Once the sauce begins to bubble, reduce the heat on the stove to low, cover the sauce and simmer for 15 minutes.
Remove from the heat and transfer to a blender, puree until smooth.
Use immediately or store in an airtight container in the refrigerator for up to one week.
Notes
The nutritional information provided is for one ounce, or two tablespoons, of the sauce.
This sauce is naturally gluten free.
To make the sauce vegetarian, simply use vegetable broth instead of chicken broth.
This sauce is mild. If you’d like to spice things up a bit, I recommend adding 1/2 teaspoon of cayenne pepper or red pepper flakes to the sauce with the other spices. For a smoky, spicy flavor, I recommend adding 1-2 minced chipotle peppers in adobo sauce and 1 teaspoon adobo sauce.
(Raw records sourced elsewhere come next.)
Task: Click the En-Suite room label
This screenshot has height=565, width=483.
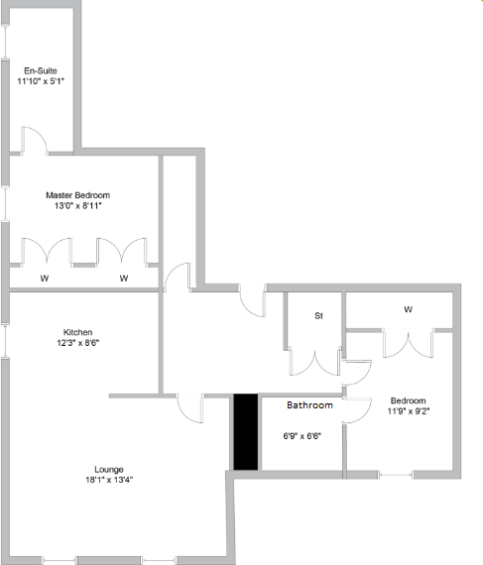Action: [41, 70]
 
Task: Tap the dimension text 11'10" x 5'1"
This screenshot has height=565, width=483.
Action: [41, 82]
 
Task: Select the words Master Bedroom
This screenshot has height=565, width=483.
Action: [77, 194]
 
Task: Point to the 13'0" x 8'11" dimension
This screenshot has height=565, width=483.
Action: [77, 206]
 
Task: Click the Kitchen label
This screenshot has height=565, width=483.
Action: [78, 332]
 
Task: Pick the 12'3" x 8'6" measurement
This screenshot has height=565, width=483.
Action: [78, 344]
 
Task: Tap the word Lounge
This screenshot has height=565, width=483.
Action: [109, 469]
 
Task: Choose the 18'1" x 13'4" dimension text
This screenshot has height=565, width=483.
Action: [109, 481]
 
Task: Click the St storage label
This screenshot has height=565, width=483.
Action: [319, 316]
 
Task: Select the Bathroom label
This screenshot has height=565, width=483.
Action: [309, 405]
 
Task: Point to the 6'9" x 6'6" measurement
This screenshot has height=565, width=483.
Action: [303, 435]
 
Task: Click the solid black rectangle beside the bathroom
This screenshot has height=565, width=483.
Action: [244, 432]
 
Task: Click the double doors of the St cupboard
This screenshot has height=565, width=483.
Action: [313, 361]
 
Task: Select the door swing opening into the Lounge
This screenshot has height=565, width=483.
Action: [188, 408]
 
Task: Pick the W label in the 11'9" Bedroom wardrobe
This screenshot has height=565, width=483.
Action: [408, 309]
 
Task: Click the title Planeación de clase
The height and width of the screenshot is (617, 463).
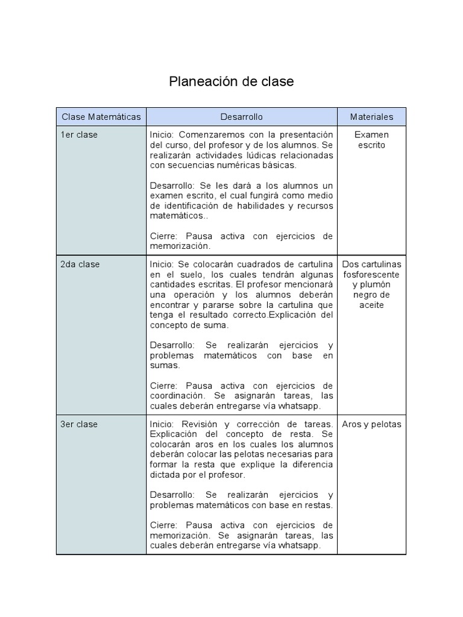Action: [x=232, y=81]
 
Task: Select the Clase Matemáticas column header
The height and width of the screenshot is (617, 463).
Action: [x=101, y=117]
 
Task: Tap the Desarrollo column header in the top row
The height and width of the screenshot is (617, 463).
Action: [x=241, y=117]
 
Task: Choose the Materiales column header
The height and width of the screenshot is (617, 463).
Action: [x=371, y=117]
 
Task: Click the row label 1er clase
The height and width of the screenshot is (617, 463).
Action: [x=79, y=134]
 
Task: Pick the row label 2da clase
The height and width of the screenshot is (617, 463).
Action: [x=80, y=264]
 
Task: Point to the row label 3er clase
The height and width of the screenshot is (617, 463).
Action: [x=79, y=424]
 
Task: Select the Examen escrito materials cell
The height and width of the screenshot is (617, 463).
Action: [x=371, y=140]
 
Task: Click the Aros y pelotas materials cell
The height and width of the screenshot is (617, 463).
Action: [x=371, y=424]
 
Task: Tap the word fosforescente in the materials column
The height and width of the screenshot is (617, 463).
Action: [x=371, y=274]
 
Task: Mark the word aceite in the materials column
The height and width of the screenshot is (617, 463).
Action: [x=371, y=305]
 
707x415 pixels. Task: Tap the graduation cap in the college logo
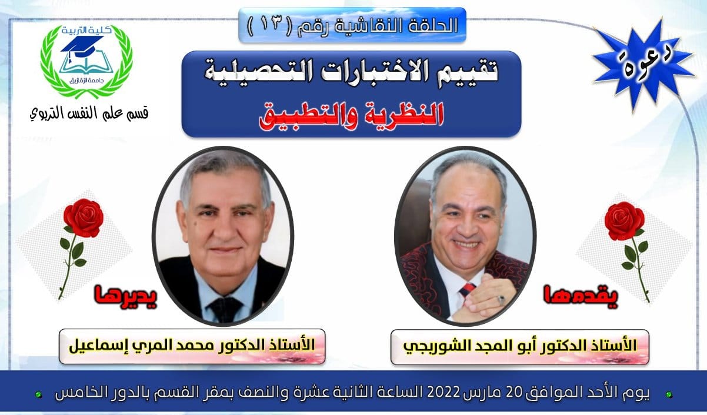[x=83, y=46]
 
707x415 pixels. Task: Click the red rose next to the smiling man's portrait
[x=628, y=249]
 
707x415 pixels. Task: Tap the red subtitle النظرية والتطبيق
[x=351, y=116]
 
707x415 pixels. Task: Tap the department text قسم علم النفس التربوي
[x=89, y=113]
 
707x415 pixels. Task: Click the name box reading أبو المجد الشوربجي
[x=520, y=347]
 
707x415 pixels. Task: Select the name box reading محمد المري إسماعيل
[x=192, y=346]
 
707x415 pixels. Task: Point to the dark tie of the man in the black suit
[x=225, y=309]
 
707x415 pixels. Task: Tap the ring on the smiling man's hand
[x=502, y=300]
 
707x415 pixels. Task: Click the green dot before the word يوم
[x=669, y=394]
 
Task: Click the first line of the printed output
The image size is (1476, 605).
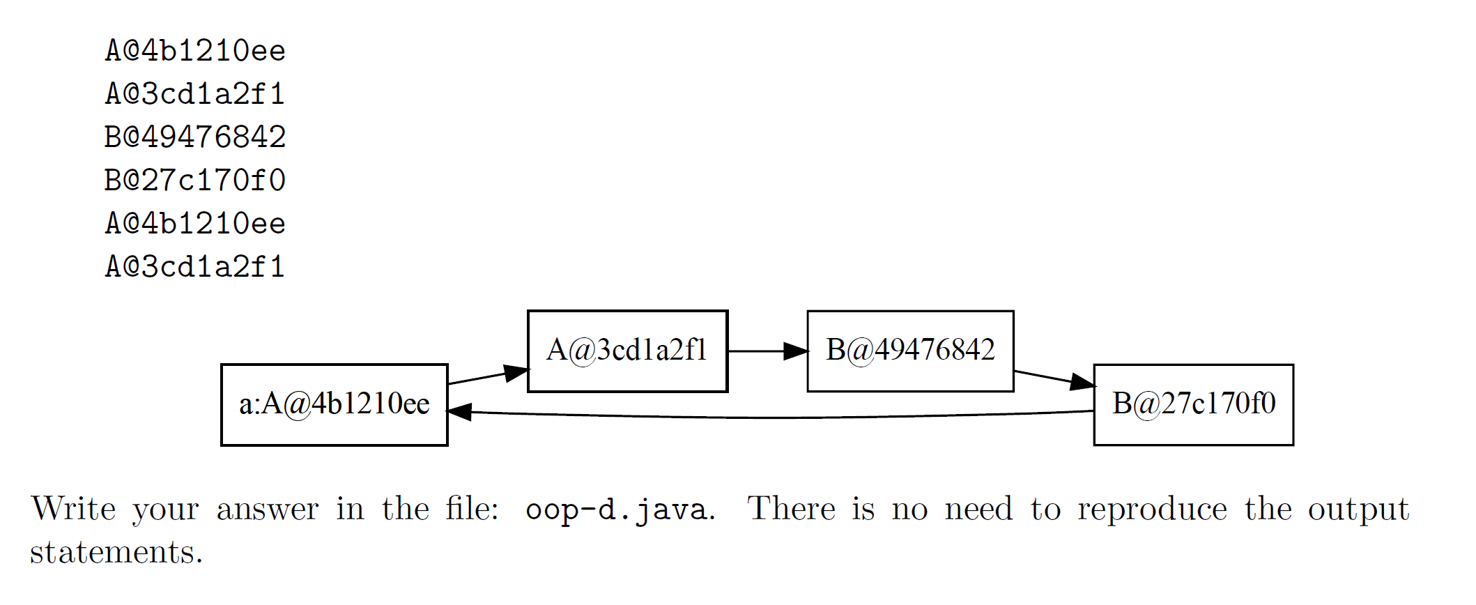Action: coord(195,51)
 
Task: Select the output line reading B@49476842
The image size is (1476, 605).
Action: coord(195,137)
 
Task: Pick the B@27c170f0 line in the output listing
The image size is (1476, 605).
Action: coord(195,181)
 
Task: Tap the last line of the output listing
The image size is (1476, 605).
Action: coord(195,267)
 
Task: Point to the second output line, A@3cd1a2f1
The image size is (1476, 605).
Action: coord(195,94)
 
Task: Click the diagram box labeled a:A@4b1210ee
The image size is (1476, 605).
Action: coord(334,404)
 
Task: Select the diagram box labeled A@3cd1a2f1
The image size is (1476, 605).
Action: coord(627,351)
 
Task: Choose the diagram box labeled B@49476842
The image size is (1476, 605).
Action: coord(909,351)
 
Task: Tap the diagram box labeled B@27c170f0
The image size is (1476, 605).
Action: coord(1193,404)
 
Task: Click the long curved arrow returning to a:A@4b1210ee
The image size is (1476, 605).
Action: coord(767,418)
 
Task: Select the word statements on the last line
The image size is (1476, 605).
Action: coord(116,552)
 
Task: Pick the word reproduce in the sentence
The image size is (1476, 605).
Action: coord(1152,510)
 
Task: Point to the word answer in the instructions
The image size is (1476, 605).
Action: coord(268,510)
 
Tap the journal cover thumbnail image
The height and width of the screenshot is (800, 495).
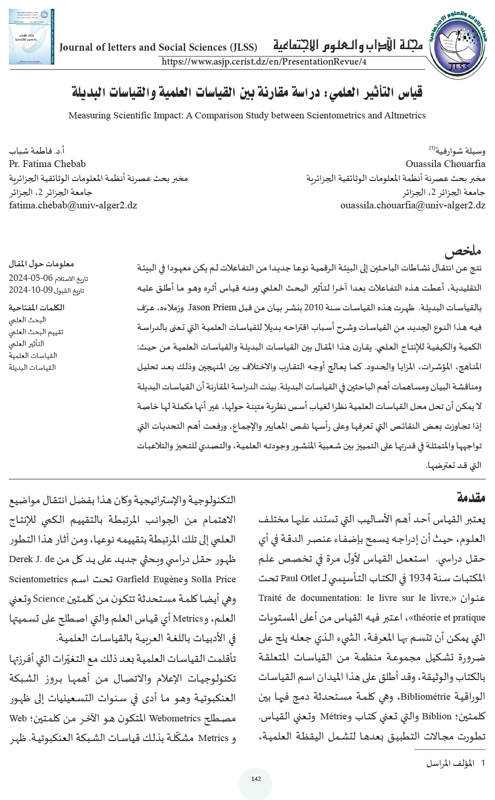tap(31, 37)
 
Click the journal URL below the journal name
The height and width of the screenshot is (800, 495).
tap(264, 62)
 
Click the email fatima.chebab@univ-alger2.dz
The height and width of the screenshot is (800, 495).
tap(73, 205)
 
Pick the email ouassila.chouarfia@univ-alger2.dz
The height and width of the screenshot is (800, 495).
tap(413, 205)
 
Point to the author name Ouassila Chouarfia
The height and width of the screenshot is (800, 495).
tap(445, 164)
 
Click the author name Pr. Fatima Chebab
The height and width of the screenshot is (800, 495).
tap(47, 164)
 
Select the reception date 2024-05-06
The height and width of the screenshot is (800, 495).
tap(31, 278)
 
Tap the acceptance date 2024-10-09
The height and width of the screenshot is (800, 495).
tap(31, 290)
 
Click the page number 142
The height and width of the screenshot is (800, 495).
tap(256, 779)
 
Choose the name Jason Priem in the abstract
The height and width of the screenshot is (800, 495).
tap(212, 307)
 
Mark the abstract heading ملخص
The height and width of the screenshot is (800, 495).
tap(463, 251)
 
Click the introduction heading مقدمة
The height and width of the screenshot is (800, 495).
tap(471, 497)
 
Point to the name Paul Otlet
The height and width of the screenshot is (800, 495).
tap(300, 578)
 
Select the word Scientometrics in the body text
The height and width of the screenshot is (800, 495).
tap(38, 579)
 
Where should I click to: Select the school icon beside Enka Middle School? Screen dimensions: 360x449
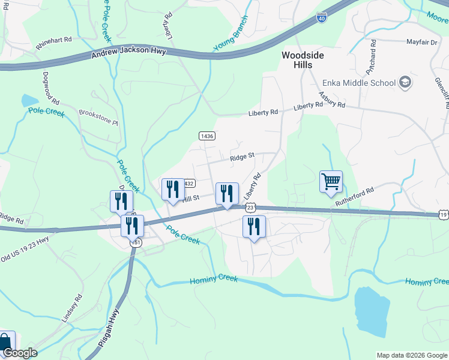405,83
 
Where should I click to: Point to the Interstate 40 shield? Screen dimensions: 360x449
322,19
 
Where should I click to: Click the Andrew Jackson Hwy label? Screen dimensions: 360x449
128,55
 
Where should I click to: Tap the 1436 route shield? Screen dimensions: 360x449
207,136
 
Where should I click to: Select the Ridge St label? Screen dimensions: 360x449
243,158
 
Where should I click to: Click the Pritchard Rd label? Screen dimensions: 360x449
373,55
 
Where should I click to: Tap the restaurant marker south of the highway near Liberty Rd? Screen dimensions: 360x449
254,227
This recipe makes 24 ounces of red enchilada sauce. This should be enough sauce to make 16 enchiladas, or two pans of 8 enchiladas each.
To make a double batch, or triple batch, of the sauce simply hover over the number of servings in the recipe card above. To double the amount of sauce, slide the servings up to 48 ounces. The ingredient amounts in the recipe card will automatically update for the desired serving amount.
This sauce can be stored in the freezer for up to 3 months. Be sure if you’re storing it in a glass container, such as a mason jar, that you leave at least 1 inch of space at the top of the jar for the sauce to expand. You can also store the sauce in freezer-safe bags, making sure to push any extra air out as you’re sealing the bag.